→ **WHAT YOU SHOULD DO**: All of the data that follows should be written out exactly.

→ **EXCERPTED DATA**:
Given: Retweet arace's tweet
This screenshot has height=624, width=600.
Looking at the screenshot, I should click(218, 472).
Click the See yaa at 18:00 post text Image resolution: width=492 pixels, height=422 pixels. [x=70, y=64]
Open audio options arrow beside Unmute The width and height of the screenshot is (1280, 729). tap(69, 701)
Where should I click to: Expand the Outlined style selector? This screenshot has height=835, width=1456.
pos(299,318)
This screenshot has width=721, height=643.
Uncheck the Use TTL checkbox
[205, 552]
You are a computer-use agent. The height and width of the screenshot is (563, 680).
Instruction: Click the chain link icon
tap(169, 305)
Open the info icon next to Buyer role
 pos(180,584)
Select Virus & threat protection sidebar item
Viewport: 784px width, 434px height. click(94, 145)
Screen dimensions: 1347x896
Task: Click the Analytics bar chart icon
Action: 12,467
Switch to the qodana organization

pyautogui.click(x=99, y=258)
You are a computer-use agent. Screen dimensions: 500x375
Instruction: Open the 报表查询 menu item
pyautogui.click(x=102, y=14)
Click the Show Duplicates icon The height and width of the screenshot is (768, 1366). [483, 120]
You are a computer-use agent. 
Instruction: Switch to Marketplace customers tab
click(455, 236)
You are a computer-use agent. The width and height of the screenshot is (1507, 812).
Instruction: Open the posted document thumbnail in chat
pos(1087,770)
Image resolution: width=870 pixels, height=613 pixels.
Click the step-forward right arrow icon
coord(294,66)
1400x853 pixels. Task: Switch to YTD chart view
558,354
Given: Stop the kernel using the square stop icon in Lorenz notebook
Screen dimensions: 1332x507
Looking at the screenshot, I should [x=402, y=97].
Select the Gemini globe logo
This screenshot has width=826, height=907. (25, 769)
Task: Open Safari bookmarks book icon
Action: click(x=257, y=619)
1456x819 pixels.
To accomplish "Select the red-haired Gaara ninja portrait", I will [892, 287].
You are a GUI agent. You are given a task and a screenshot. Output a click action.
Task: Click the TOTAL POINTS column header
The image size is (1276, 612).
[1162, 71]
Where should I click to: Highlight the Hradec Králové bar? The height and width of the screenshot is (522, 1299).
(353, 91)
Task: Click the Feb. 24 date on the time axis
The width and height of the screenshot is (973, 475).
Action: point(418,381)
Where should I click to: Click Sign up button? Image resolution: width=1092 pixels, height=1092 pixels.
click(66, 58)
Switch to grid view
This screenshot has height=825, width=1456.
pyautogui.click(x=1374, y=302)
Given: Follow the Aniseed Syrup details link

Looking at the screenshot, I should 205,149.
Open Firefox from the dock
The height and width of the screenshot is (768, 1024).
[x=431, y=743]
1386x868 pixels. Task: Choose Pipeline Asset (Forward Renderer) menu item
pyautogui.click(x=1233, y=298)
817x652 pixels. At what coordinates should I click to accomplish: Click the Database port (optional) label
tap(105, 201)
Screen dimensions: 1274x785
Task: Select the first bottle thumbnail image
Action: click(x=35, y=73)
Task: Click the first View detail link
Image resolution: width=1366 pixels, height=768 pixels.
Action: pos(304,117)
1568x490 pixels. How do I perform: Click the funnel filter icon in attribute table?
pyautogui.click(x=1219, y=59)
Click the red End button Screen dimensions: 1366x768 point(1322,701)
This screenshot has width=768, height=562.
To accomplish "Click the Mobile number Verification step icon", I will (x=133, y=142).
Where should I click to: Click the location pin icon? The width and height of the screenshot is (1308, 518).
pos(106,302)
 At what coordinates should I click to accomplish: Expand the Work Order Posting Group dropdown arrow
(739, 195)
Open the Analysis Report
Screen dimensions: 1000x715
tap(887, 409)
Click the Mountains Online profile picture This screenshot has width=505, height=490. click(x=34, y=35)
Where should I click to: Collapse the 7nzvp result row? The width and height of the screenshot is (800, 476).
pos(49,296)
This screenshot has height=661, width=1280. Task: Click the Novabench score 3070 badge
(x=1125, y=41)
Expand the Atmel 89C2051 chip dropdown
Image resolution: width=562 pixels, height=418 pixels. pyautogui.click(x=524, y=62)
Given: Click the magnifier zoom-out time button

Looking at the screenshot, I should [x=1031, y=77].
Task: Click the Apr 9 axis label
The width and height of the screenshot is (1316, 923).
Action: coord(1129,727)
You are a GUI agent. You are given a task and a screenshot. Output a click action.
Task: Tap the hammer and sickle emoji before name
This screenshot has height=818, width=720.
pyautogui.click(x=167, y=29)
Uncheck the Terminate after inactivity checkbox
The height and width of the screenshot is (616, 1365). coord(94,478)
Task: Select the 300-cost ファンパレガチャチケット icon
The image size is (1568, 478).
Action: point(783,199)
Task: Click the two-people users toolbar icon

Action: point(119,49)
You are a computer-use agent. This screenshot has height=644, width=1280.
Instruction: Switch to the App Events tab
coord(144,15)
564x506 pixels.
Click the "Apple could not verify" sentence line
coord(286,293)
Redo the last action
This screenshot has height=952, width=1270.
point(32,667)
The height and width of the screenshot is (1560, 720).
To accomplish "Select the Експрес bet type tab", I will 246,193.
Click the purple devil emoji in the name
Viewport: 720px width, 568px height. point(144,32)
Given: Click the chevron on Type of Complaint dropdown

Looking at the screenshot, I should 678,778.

→ **EXPECTED OUTPUT**:
Given: Retweet arace's tweet
This screenshot has height=624, width=600.
Looking at the screenshot, I should click(218, 472).
Click the See yaa at 18:00 post text Image resolution: width=492 pixels, height=422 pixels. [x=70, y=64]
Open audio options arrow beside Unmute The width and height of the screenshot is (1280, 729). tap(69, 701)
Where should I click to: Expand the Outlined style selector? This screenshot has height=835, width=1456.
pos(299,318)
This screenshot has width=721, height=643.
Uncheck the Use TTL checkbox
[205, 552]
You are a computer-use agent. The height and width of the screenshot is (563, 680).
Instruction: Click the chain link icon
tap(169, 305)
Open the info icon next to Buyer role
 pos(180,584)
Select Virus & threat protection sidebar item
Viewport: 784px width, 434px height. click(94, 145)
Screen dimensions: 1347x896
Task: Click the Analytics bar chart icon
Action: 12,467
Switch to the qodana organization

pyautogui.click(x=99, y=258)
You are a computer-use agent. Screen dimensions: 500x375
Instruction: Open the 报表查询 menu item
pyautogui.click(x=102, y=14)
Click the Show Duplicates icon The height and width of the screenshot is (768, 1366). [483, 120]
You are a computer-use agent. 
Instruction: Switch to Marketplace customers tab
click(455, 236)
You are a computer-use agent. The width and height of the screenshot is (1507, 812).
Instruction: Open the posted document thumbnail in chat
pos(1087,770)
Image resolution: width=870 pixels, height=613 pixels.
Click the step-forward right arrow icon
coord(294,66)
1400x853 pixels. Task: Switch to YTD chart view
558,354
Given: Stop the kernel using the square stop icon in Lorenz notebook
Screen dimensions: 1332x507
Looking at the screenshot, I should [x=402, y=97].
Select the Gemini globe logo
This screenshot has width=826, height=907. (25, 769)
Task: Open Safari bookmarks book icon
Action: click(x=257, y=619)
1456x819 pixels.
To accomplish "Select the red-haired Gaara ninja portrait", I will [892, 287].
You are a GUI agent. You are given a task and a screenshot. Output a click action.
Task: Click the TOTAL POINTS column header
The image size is (1276, 612).
[1162, 71]
Where should I click to: Highlight the Hradec Králové bar? The height and width of the screenshot is (522, 1299).
(353, 91)
Task: Click the Feb. 24 date on the time axis
The width and height of the screenshot is (973, 475).
Action: point(418,381)
Where should I click to: Click Sign up button? Image resolution: width=1092 pixels, height=1092 pixels.
click(66, 58)
Switch to grid view
This screenshot has height=825, width=1456.
pyautogui.click(x=1374, y=302)
Given: Follow the Aniseed Syrup details link

Looking at the screenshot, I should 205,149.
Open Firefox from the dock
The height and width of the screenshot is (768, 1024).
[x=431, y=743]
1386x868 pixels. Task: Choose Pipeline Asset (Forward Renderer) menu item
pyautogui.click(x=1233, y=298)
817x652 pixels. At what coordinates should I click to accomplish: Click the Database port (optional) label
tap(105, 201)
Screen dimensions: 1274x785
Task: Select the first bottle thumbnail image
Action: click(x=35, y=73)
Task: Click the first View detail link
Image resolution: width=1366 pixels, height=768 pixels.
Action: pos(304,117)
1568x490 pixels. How do I perform: Click the funnel filter icon in attribute table?
pyautogui.click(x=1219, y=59)
Click the red End button Screen dimensions: 1366x768 point(1322,701)
This screenshot has width=768, height=562.
To accomplish "Click the Mobile number Verification step icon", I will (x=133, y=142).
Where should I click to: Click the location pin icon? The width and height of the screenshot is (1308, 518).
pos(106,302)
 At what coordinates should I click to accomplish: Expand the Work Order Posting Group dropdown arrow
(739, 195)
Open the Analysis Report
Screen dimensions: 1000x715
tap(887, 409)
Click the Mountains Online profile picture This screenshot has width=505, height=490. click(x=34, y=35)
Where should I click to: Collapse the 7nzvp result row? The width and height of the screenshot is (800, 476).
pos(49,296)
This screenshot has height=661, width=1280. Task: Click the Novabench score 3070 badge
(x=1125, y=41)
Expand the Atmel 89C2051 chip dropdown
Image resolution: width=562 pixels, height=418 pixels. pyautogui.click(x=524, y=62)
Given: Click the magnifier zoom-out time button

Looking at the screenshot, I should [x=1031, y=77].
Task: Click the Apr 9 axis label
The width and height of the screenshot is (1316, 923).
Action: coord(1129,727)
You are a GUI agent. You are given a task and a screenshot. Output a click action.
Task: Tap the hammer and sickle emoji before name
This screenshot has height=818, width=720.
pyautogui.click(x=167, y=29)
Uncheck the Terminate after inactivity checkbox
The height and width of the screenshot is (616, 1365). coord(94,478)
Task: Select the 300-cost ファンパレガチャチケット icon
The image size is (1568, 478).
Action: point(783,199)
Task: Click the two-people users toolbar icon

Action: point(119,49)
You are a computer-use agent. This screenshot has height=644, width=1280.
Instruction: Switch to the App Events tab
coord(144,15)
564x506 pixels.
Click the "Apple could not verify" sentence line
coord(286,293)
Redo the last action
This screenshot has height=952, width=1270.
point(32,667)
The height and width of the screenshot is (1560, 720).
To accomplish "Select the Експрес bet type tab", I will 246,193.
Click the purple devil emoji in the name
Viewport: 720px width, 568px height. point(144,32)
Given: Click the chevron on Type of Complaint dropdown

Looking at the screenshot, I should 678,778.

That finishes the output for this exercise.